(Work instructions): An exact reproduction of all the entries below is required.

+++ Task input

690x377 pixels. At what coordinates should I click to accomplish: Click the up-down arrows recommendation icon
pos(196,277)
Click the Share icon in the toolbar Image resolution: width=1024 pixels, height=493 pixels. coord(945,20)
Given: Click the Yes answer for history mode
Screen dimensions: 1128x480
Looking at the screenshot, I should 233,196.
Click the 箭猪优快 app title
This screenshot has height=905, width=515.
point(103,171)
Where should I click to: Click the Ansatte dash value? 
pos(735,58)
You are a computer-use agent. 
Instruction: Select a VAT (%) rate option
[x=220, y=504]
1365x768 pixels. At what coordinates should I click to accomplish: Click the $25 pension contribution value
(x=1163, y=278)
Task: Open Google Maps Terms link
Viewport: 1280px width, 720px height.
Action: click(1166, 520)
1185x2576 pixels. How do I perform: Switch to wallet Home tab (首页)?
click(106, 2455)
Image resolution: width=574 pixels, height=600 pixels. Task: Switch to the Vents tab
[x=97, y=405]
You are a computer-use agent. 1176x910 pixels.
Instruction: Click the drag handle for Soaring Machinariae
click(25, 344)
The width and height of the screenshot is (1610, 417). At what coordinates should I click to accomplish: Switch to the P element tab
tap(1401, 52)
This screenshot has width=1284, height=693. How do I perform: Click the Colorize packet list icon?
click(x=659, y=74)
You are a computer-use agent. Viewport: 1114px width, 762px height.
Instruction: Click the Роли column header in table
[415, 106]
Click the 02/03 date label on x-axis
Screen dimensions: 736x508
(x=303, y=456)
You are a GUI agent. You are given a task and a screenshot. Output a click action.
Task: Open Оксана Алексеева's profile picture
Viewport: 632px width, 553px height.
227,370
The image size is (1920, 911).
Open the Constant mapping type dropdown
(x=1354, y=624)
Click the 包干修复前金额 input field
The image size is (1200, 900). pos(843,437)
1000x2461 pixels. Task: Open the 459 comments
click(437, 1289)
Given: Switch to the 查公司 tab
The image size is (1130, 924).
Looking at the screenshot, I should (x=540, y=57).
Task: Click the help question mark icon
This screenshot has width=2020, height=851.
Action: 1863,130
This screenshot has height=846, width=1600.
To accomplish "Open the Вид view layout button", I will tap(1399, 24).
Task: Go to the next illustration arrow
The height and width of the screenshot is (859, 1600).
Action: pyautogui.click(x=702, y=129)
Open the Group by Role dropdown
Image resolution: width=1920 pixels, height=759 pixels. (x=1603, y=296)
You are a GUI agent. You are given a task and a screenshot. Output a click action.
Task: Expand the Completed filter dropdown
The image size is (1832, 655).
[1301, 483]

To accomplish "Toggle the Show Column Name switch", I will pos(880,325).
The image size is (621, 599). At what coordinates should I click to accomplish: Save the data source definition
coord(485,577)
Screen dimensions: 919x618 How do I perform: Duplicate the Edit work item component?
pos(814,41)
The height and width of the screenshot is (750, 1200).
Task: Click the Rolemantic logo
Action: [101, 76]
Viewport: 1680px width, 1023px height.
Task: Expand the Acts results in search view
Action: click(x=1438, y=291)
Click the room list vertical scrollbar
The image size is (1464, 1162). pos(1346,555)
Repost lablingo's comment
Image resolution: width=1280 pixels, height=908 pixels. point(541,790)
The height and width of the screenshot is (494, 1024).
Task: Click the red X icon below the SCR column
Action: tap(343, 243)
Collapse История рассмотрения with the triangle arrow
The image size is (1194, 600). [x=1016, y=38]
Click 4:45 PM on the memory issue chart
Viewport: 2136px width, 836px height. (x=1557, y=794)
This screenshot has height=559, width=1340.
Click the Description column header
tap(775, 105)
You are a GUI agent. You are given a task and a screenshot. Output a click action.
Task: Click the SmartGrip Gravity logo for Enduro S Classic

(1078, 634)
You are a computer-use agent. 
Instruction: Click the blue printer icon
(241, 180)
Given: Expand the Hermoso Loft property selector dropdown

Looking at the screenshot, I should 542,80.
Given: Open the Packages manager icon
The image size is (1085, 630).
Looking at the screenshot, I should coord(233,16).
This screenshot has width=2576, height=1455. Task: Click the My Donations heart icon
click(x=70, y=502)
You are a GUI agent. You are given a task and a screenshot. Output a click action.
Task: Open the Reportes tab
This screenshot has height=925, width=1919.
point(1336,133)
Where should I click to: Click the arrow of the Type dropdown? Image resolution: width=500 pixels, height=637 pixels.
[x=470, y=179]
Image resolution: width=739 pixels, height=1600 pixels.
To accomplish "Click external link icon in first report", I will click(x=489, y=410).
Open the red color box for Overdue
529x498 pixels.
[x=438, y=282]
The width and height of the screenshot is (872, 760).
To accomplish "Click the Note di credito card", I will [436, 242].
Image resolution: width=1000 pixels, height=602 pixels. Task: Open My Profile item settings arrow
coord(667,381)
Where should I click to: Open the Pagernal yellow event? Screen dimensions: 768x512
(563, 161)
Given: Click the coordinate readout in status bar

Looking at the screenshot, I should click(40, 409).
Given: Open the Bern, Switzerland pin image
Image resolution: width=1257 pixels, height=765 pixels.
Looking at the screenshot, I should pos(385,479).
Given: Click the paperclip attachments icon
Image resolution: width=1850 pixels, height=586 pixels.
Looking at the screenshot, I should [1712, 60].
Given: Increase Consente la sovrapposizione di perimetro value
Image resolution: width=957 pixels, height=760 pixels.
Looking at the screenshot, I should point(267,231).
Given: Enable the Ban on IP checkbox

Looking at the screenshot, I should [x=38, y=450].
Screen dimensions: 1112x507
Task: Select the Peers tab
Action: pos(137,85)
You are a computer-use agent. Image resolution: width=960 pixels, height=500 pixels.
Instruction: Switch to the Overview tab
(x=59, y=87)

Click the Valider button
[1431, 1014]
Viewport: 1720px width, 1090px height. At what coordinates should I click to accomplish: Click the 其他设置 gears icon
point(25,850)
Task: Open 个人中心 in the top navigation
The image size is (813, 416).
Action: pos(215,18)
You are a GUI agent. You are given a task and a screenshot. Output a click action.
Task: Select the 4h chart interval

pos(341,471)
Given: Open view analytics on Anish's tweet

++++++

(Exercise output):
690x377 pixels. At what coordinates should I click to accomplish: Click the up-down arrows recommendation icon
pos(196,277)
Click the Share icon in the toolbar Image resolution: width=1024 pixels, height=493 pixels. coord(945,20)
Given: Click the Yes answer for history mode
Screen dimensions: 1128x480
Looking at the screenshot, I should 233,196.
Click the 箭猪优快 app title
This screenshot has height=905, width=515.
point(103,171)
Where should I click to: Click the Ansatte dash value? 
pos(735,58)
You are a computer-use agent. 
Instruction: Select a VAT (%) rate option
[x=220, y=504]
1365x768 pixels. At what coordinates should I click to accomplish: Click the $25 pension contribution value
(x=1163, y=278)
Task: Open Google Maps Terms link
Viewport: 1280px width, 720px height.
Action: click(1166, 520)
1185x2576 pixels. How do I perform: Switch to wallet Home tab (首页)?
click(106, 2455)
Image resolution: width=574 pixels, height=600 pixels. Task: Switch to the Vents tab
[x=97, y=405]
You are a computer-use agent. 1176x910 pixels.
Instruction: Click the drag handle for Soaring Machinariae
click(25, 344)
The width and height of the screenshot is (1610, 417). At what coordinates should I click to accomplish: Switch to the P element tab
tap(1401, 52)
This screenshot has width=1284, height=693. How do I perform: Click the Colorize packet list icon?
click(x=659, y=74)
You are a computer-use agent. Viewport: 1114px width, 762px height.
Instruction: Click the Роли column header in table
[415, 106]
Click the 02/03 date label on x-axis
Screen dimensions: 736x508
(x=303, y=456)
You are a GUI agent. You are given a task and a screenshot. Output a click action.
Task: Open Оксана Алексеева's profile picture
Viewport: 632px width, 553px height.
227,370
The image size is (1920, 911).
Open the Constant mapping type dropdown
(x=1354, y=624)
Click the 包干修复前金额 input field
The image size is (1200, 900). pos(843,437)
1000x2461 pixels. Task: Open the 459 comments
click(437, 1289)
Given: Switch to the 查公司 tab
The image size is (1130, 924).
Looking at the screenshot, I should (x=540, y=57).
Task: Click the help question mark icon
This screenshot has width=2020, height=851.
Action: 1863,130
This screenshot has height=846, width=1600.
To accomplish "Open the Вид view layout button", I will tap(1399, 24).
Task: Go to the next illustration arrow
The height and width of the screenshot is (859, 1600).
Action: pyautogui.click(x=702, y=129)
Open the Group by Role dropdown
Image resolution: width=1920 pixels, height=759 pixels. (x=1603, y=296)
You are a GUI agent. You are given a task and a screenshot. Output a click action.
Task: Expand the Completed filter dropdown
The image size is (1832, 655).
[1301, 483]

To accomplish "Toggle the Show Column Name switch", I will pos(880,325).
The image size is (621, 599). At what coordinates should I click to accomplish: Save the data source definition
coord(485,577)
Screen dimensions: 919x618 How do I perform: Duplicate the Edit work item component?
pos(814,41)
The height and width of the screenshot is (750, 1200).
Task: Click the Rolemantic logo
Action: [101, 76]
Viewport: 1680px width, 1023px height.
Task: Expand the Acts results in search view
Action: click(x=1438, y=291)
Click the room list vertical scrollbar
The image size is (1464, 1162). pos(1346,555)
Repost lablingo's comment
Image resolution: width=1280 pixels, height=908 pixels. point(541,790)
The height and width of the screenshot is (494, 1024).
Task: Click the red X icon below the SCR column
Action: tap(343, 243)
Collapse История рассмотрения with the triangle arrow
The image size is (1194, 600). [x=1016, y=38]
Click 4:45 PM on the memory issue chart
Viewport: 2136px width, 836px height. (x=1557, y=794)
This screenshot has height=559, width=1340.
Click the Description column header
tap(775, 105)
You are a GUI agent. You are given a task and a screenshot. Output a click action.
Task: Click the SmartGrip Gravity logo for Enduro S Classic

(1078, 634)
You are a computer-use agent. 
Instruction: Click the blue printer icon
(241, 180)
Given: Expand the Hermoso Loft property selector dropdown

Looking at the screenshot, I should 542,80.
Given: Open the Packages manager icon
The image size is (1085, 630).
Looking at the screenshot, I should coord(233,16).
This screenshot has width=2576, height=1455. Task: Click the My Donations heart icon
click(x=70, y=502)
You are a GUI agent. You are given a task and a screenshot. Output a click action.
Task: Open the Reportes tab
This screenshot has height=925, width=1919.
point(1336,133)
Where should I click to: Click the arrow of the Type dropdown? Image resolution: width=500 pixels, height=637 pixels.
[x=470, y=179]
Image resolution: width=739 pixels, height=1600 pixels.
To accomplish "Click external link icon in first report", I will click(x=489, y=410).
Open the red color box for Overdue
529x498 pixels.
[x=438, y=282]
The width and height of the screenshot is (872, 760).
To accomplish "Click the Note di credito card", I will [436, 242].
Image resolution: width=1000 pixels, height=602 pixels. Task: Open My Profile item settings arrow
coord(667,381)
Where should I click to: Open the Pagernal yellow event? Screen dimensions: 768x512
(563, 161)
Given: Click the coordinate readout in status bar

Looking at the screenshot, I should click(40, 409).
Given: Open the Bern, Switzerland pin image
Image resolution: width=1257 pixels, height=765 pixels.
Looking at the screenshot, I should pos(385,479).
Given: Click the paperclip attachments icon
Image resolution: width=1850 pixels, height=586 pixels.
Looking at the screenshot, I should [1712, 60].
Given: Increase Consente la sovrapposizione di perimetro value
Image resolution: width=957 pixels, height=760 pixels.
Looking at the screenshot, I should point(267,231).
Given: Enable the Ban on IP checkbox

Looking at the screenshot, I should [x=38, y=450].
Screen dimensions: 1112x507
Task: Select the Peers tab
Action: pos(137,85)
You are a computer-use agent. Image resolution: width=960 pixels, height=500 pixels.
Instruction: Switch to the Overview tab
(x=59, y=87)

Click the Valider button
[1431, 1014]
Viewport: 1720px width, 1090px height. At what coordinates should I click to accomplish: Click the 其他设置 gears icon
point(25,850)
Task: Open 个人中心 in the top navigation
The image size is (813, 416).
Action: pos(215,18)
You are a GUI agent. You are given a task and a screenshot. Output a click action.
Task: Select the 4h chart interval

pos(341,471)
Given: Open view analytics on Anish's tweet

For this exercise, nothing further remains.